►

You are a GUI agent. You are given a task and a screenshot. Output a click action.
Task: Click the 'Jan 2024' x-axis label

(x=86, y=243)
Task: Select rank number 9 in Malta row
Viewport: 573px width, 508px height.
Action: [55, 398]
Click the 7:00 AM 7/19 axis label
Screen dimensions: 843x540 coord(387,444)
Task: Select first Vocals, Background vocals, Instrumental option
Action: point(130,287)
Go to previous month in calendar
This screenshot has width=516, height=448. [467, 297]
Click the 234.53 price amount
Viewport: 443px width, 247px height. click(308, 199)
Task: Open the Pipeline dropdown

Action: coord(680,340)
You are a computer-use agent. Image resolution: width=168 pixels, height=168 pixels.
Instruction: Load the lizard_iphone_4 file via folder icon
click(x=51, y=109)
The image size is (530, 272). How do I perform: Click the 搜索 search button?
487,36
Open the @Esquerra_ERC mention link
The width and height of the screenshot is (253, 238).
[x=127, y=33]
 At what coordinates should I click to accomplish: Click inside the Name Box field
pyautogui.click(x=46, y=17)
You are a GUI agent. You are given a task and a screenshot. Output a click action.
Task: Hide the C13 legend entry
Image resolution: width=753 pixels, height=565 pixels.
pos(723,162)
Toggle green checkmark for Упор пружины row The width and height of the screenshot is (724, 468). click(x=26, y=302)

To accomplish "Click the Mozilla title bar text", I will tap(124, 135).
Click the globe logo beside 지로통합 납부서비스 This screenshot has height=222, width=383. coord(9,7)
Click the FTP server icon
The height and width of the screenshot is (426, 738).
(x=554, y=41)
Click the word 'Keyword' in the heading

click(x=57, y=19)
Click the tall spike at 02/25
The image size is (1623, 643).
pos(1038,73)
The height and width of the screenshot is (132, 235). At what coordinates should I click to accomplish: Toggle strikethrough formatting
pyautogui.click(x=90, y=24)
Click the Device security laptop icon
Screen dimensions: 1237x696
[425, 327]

◄

About this exercise:
Lines from the one containing "Task: Hide the C13 legend entry" through the last line of the records, restated word for word: that is the whole response.

Answer area:
Task: Hide the C13 legend entry
Image resolution: width=753 pixels, height=565 pixels.
pos(723,162)
Toggle green checkmark for Упор пружины row The width and height of the screenshot is (724, 468). click(x=26, y=302)

To accomplish "Click the Mozilla title bar text", I will tap(124, 135).
Click the globe logo beside 지로통합 납부서비스 This screenshot has height=222, width=383. coord(9,7)
Click the FTP server icon
The height and width of the screenshot is (426, 738).
(x=554, y=41)
Click the word 'Keyword' in the heading

click(x=57, y=19)
Click the tall spike at 02/25
The image size is (1623, 643).
pos(1038,73)
The height and width of the screenshot is (132, 235). At what coordinates should I click to accomplish: Toggle strikethrough formatting
pyautogui.click(x=90, y=24)
Click the Device security laptop icon
Screen dimensions: 1237x696
[425, 327]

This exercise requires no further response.